Blinzelnd öffne ich die Augen, während meine innere Uhr sich wieder auf Gegenwart stellt. Ich bin nicht mehr mit David zusammen. Und die Sonnenstrahlen, die uns durch das Fenster begrüßen, sind nicht die verheißungsvollen Vorboten eines unvergesslichen Sommers. Es sind die Abschlussgrüße der warmen, sonnigen Tage, bevor Wind und Regen übernehmen und die Welt wieder in einem öden grau versinkt.
Das Lächeln auf meinen Lippen verebbt und ich beobachte mit schwerem Herzen, wie sich eine Wolke vor die Sonne schiebt und die Realität über mich einbrechen lässt. Bilder von gestern ziehen an mir vorbei und ich bin mir nicht sicher, ob ich wütend schnauben oder mich peinlich berührt zusammenrollen soll. Habe ich wirklich all diese Dinge zu Dad und Noah gesagt? Im Rückblick fühlt es sich so an, als hätte gestern jemand anderes von meinem Körper Besitz ergriffen. Und ich weiß nicht, ob ich den Schaden beheben kann, den sie angerichtet hat.
Aber will ich das denn überhaupt? Die Bestie von gestern regt sich in mir und gibt ein leises Brüllen von sich.
Ich kann nicht fassen, dass Dad Tim und mich wirklich hat sitzen lassen. Wie er so frech sein konnte, zu behaupten, er wäre in letzter Zeit für uns da gewesen, wenn es darauf ankam. Der Gedanke macht mich wütend und schmerzt gleichzeitig so sehr, dass ich nicht weiß, wohin mit all den Empfindungen.

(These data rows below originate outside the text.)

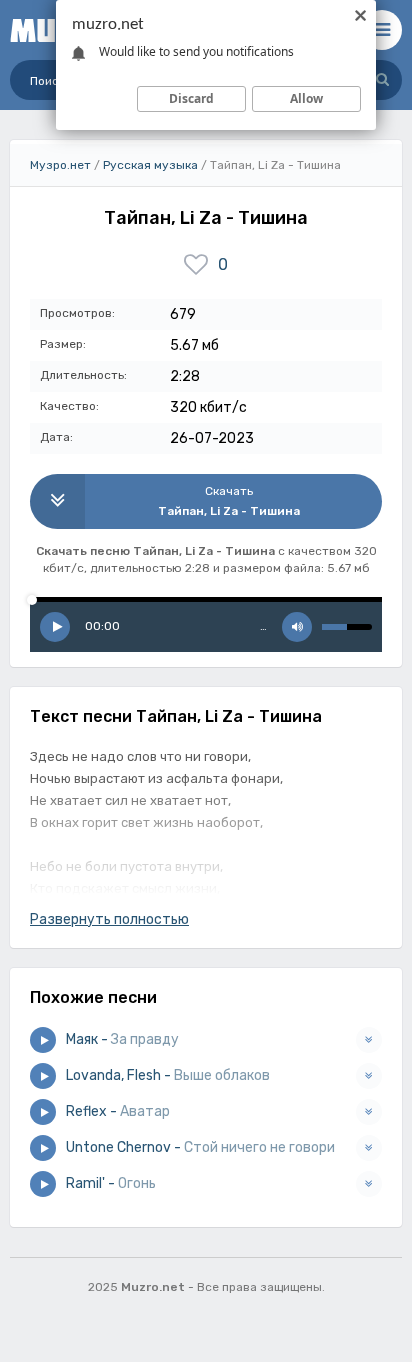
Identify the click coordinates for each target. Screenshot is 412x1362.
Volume (297, 627)
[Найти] (382, 80)
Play (55, 627)
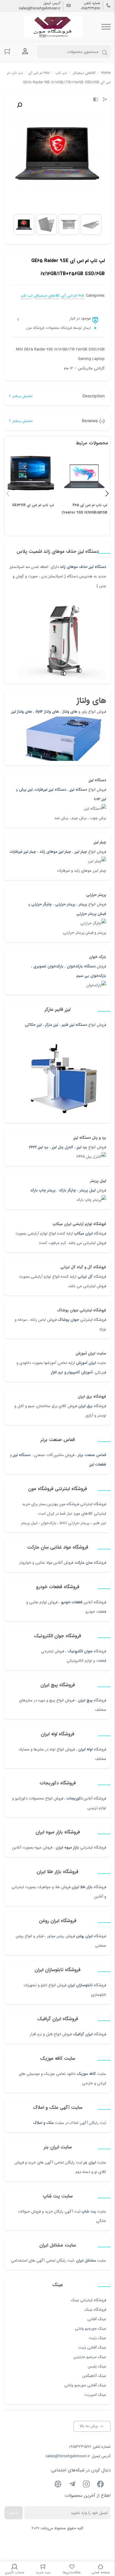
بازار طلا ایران (82, 1887)
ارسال (13, 2513)
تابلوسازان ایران (80, 1985)
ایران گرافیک (83, 2034)
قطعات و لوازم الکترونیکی (86, 1661)
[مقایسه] (95, 100)
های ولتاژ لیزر (21, 712)
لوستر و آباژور (95, 1415)
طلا (57, 1887)
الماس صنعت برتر (92, 1455)
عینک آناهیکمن (94, 2376)
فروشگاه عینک (95, 2310)
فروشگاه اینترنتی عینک (88, 2300)
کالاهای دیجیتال (84, 73)
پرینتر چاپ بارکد (42, 1190)
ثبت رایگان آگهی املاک (88, 2123)
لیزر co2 (100, 799)
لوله (52, 1749)
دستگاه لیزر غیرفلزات (50, 790)
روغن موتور (55, 1936)
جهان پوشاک (68, 1320)
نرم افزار (36, 2034)
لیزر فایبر (99, 1523)
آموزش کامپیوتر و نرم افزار (71, 1372)
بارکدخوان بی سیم (91, 976)
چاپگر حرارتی (41, 904)
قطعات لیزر (97, 1464)
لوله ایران (85, 1749)
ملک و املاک (43, 2123)
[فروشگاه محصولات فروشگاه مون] (53, 27)
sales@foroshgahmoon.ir (39, 8)
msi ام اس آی (39, 73)
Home (106, 73)
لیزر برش (25, 790)
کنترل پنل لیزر (62, 1147)
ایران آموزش (86, 1363)
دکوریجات (75, 1798)
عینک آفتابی (96, 2319)
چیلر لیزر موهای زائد (55, 852)
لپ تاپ (61, 73)
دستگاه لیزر (78, 790)
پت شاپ (89, 2211)
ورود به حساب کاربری (25, 51)
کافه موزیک (86, 2074)
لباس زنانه (38, 1320)
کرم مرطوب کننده (52, 1243)
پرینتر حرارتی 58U (74, 1523)
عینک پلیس (97, 2366)
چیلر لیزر (80, 852)
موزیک (49, 2074)
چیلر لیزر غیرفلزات (23, 852)
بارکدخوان (48, 1523)
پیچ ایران (85, 1700)
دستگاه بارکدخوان (81, 966)
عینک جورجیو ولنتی (90, 2328)
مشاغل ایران (86, 2260)
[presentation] (8, 493)
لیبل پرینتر (88, 1190)
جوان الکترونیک (80, 1651)
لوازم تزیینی (96, 1808)
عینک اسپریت (95, 2395)
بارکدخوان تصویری (48, 966)
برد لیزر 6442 (38, 1147)
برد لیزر (82, 1147)
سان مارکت (83, 1563)
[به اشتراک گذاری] (105, 100)
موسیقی (33, 2074)
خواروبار (25, 1563)
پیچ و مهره (46, 1700)
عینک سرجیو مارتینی (89, 2357)
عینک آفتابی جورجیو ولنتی (85, 2385)
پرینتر (83, 904)
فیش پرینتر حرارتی (91, 914)
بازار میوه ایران (67, 1847)
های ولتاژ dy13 (47, 712)
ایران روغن (84, 1936)
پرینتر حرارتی (65, 904)
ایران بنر (89, 2162)
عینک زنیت (97, 2338)
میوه (38, 1847)
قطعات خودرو (72, 1602)
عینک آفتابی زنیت (92, 2347)
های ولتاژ (70, 712)
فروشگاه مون (69, 1504)
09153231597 (90, 8)
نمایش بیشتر (22, 396)
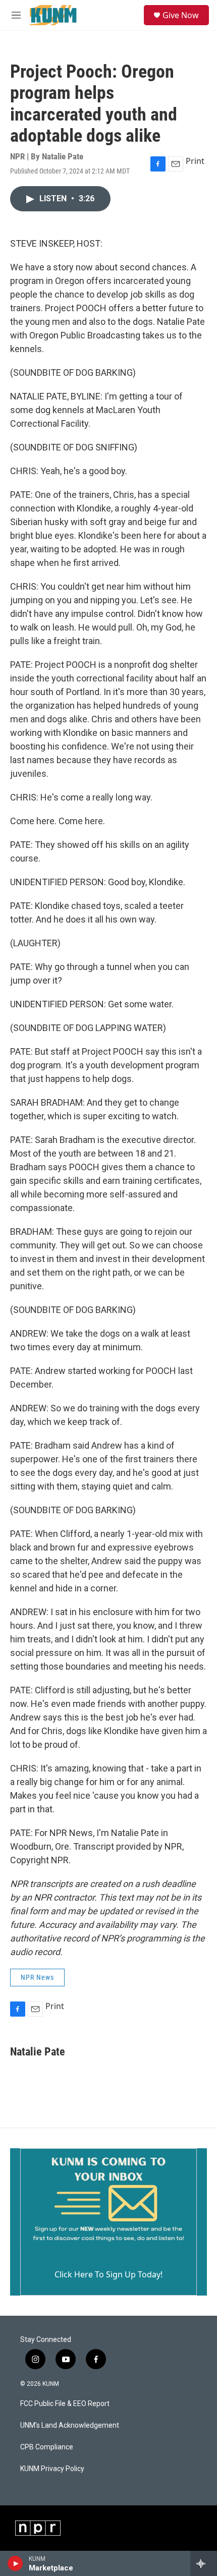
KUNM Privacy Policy (52, 2469)
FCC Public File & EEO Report (65, 2404)
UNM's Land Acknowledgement (69, 2425)
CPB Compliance (46, 2447)
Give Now (180, 15)
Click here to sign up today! (108, 2274)
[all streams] (203, 2563)
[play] (15, 2563)
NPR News (37, 1977)
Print (195, 160)
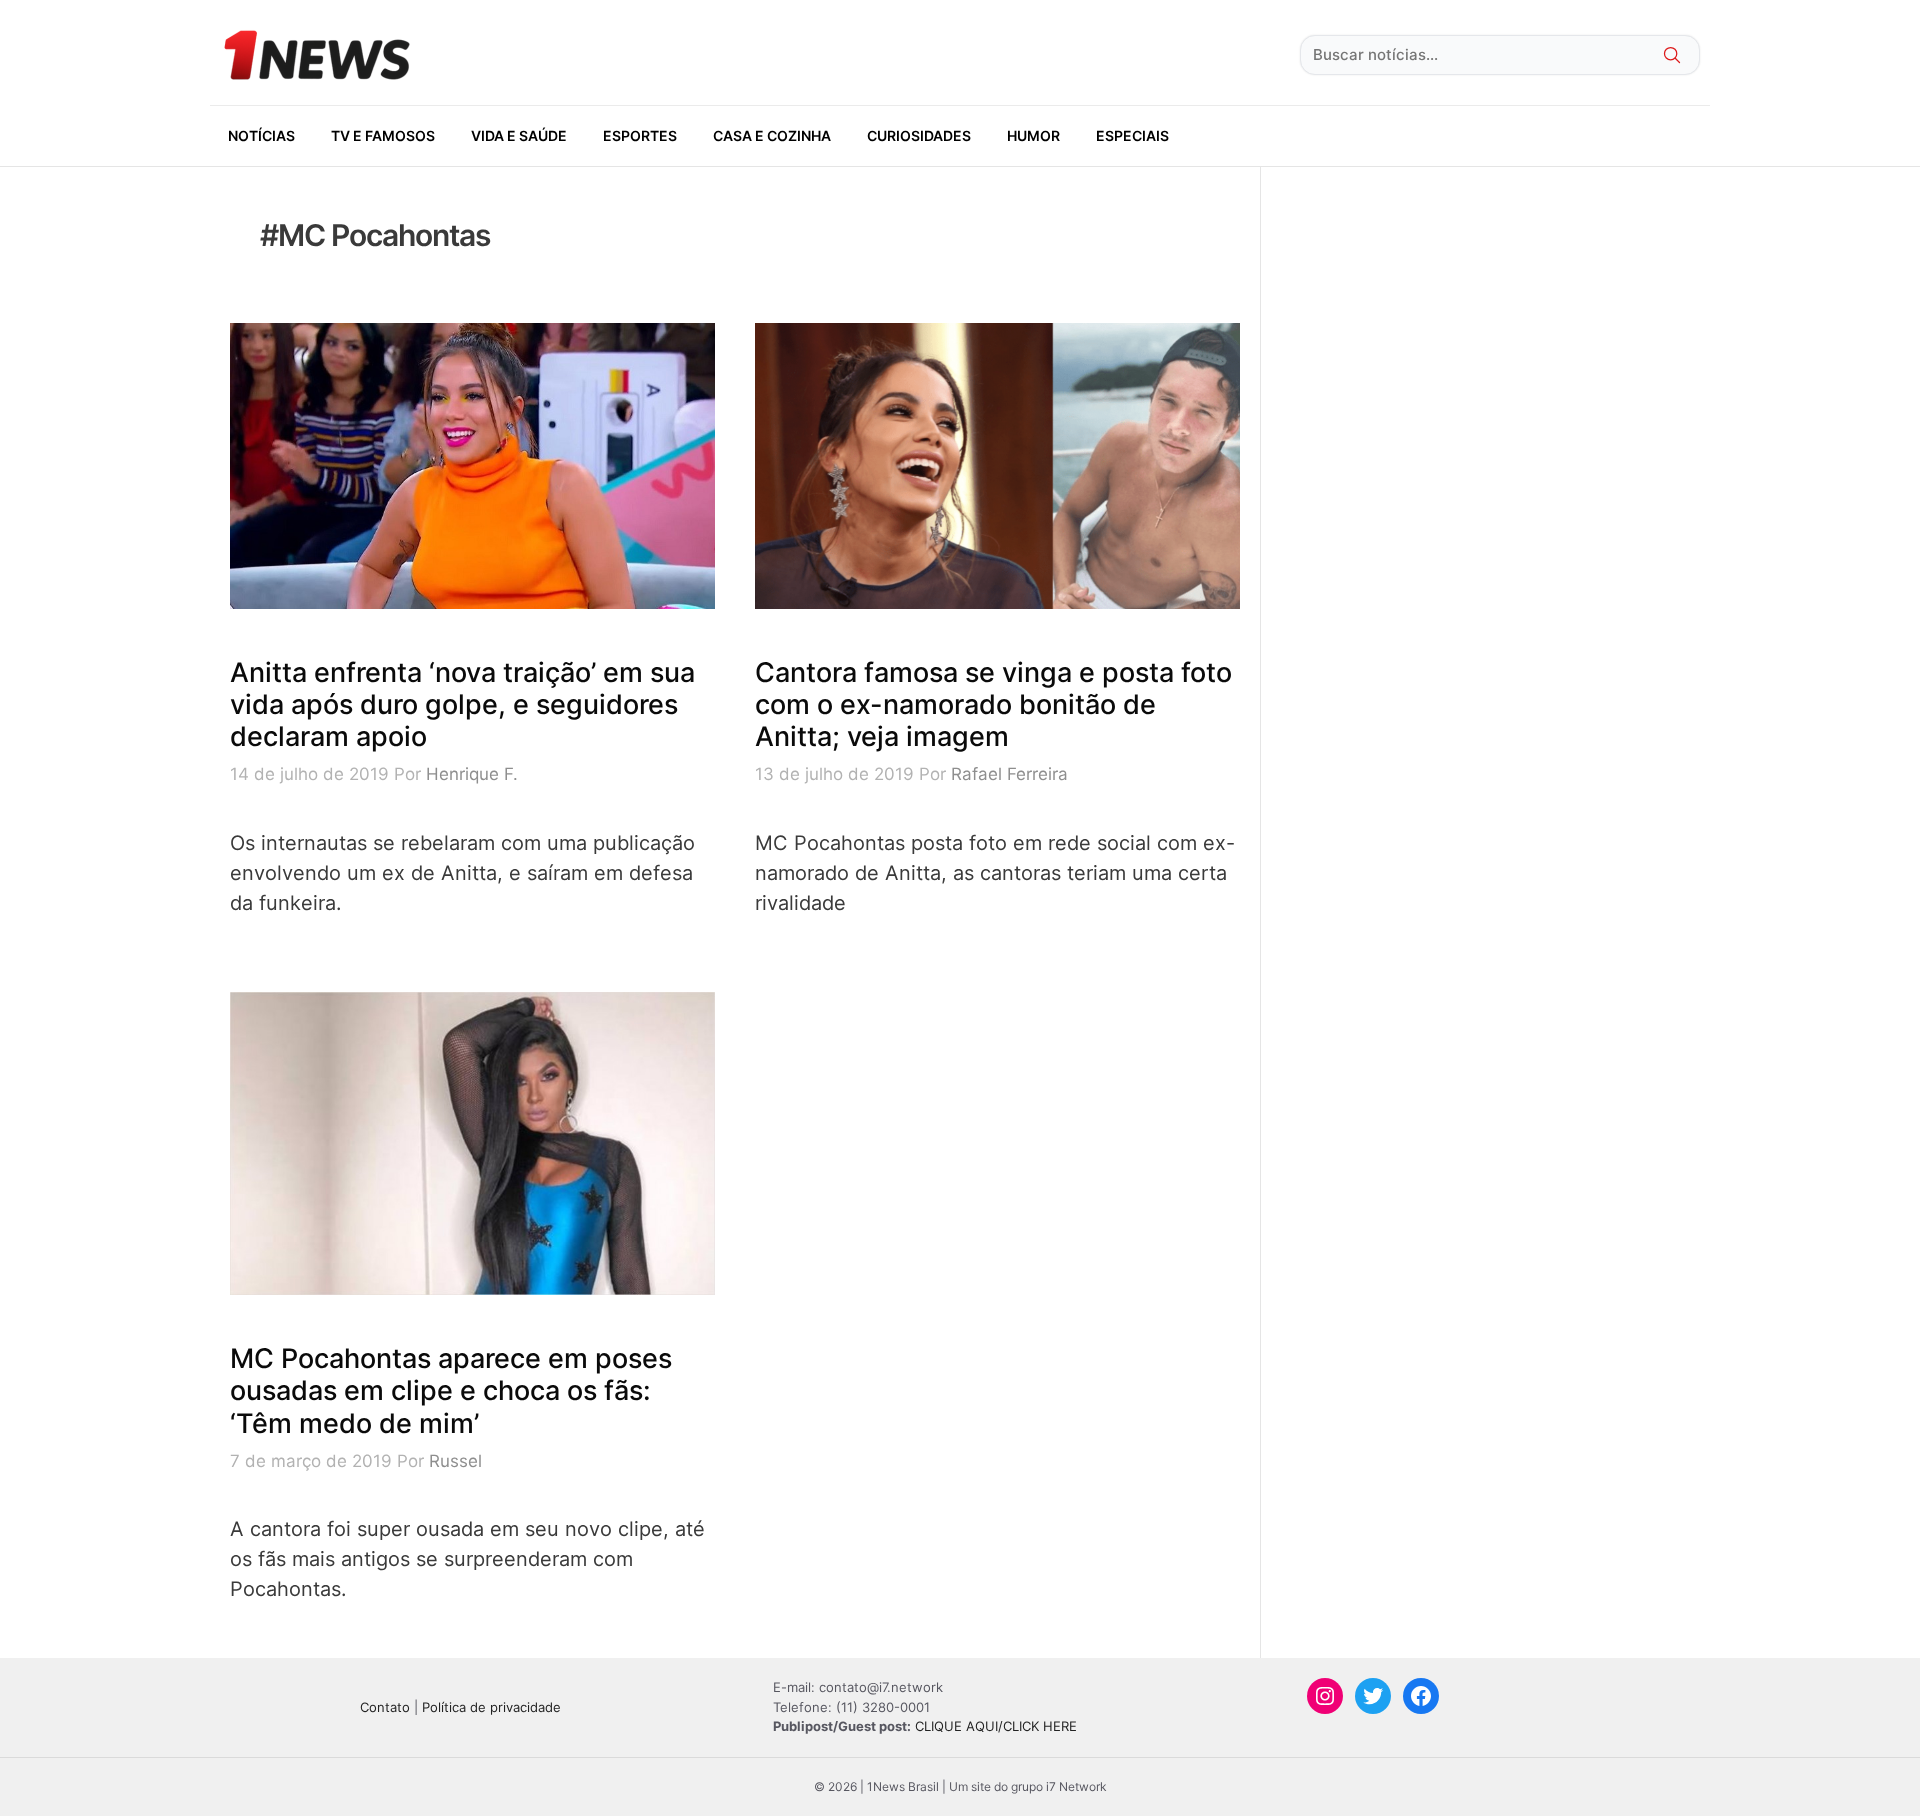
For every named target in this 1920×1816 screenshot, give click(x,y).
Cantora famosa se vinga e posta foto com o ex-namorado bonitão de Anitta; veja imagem (993, 705)
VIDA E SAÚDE (519, 135)
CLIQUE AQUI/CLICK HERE (996, 1726)
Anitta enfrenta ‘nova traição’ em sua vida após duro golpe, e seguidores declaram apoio (462, 705)
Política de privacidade (491, 1707)
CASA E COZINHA (772, 135)
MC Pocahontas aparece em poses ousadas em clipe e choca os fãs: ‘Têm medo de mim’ (451, 1391)
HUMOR (1033, 135)
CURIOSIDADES (919, 135)
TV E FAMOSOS (383, 135)
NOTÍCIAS (261, 135)
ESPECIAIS (1132, 135)
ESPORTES (640, 135)
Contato (385, 1707)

Am liebsten würde ich schreien oder etwas einschlagen, aber ich kann nur ruhig liegen bleiben und die Fäuste so fest zusammenballen, bis sich meine Nägel in die Handballen bohren und dem Schmerz in mir ein Ventil geben. Ich wünschte, ich könnte Dad aus meinem Leben verbannen. Müsste mich nie wieder mit ihm beschäftigen. Die Vorstellung lässt meinen Hals eng werden und bevor ich mich der eigentlichen Wahrheit tief in mir stellen muss, überlagern Gedanken an Noah alles andere.
Was habe ich mir nur dabei gedacht, ihm so eine Szene hinzulegen? Scharm lässt meine Wangen bei der Erinnerung heiß glühen. Ich kann ihm nie wieder vor die Augen treten. Und die Art, wie mein Herz sich schmerzvoll zusammenzieht, verrät mir, dass was auch immer wir hatten, nun sicherlich vorbei ist.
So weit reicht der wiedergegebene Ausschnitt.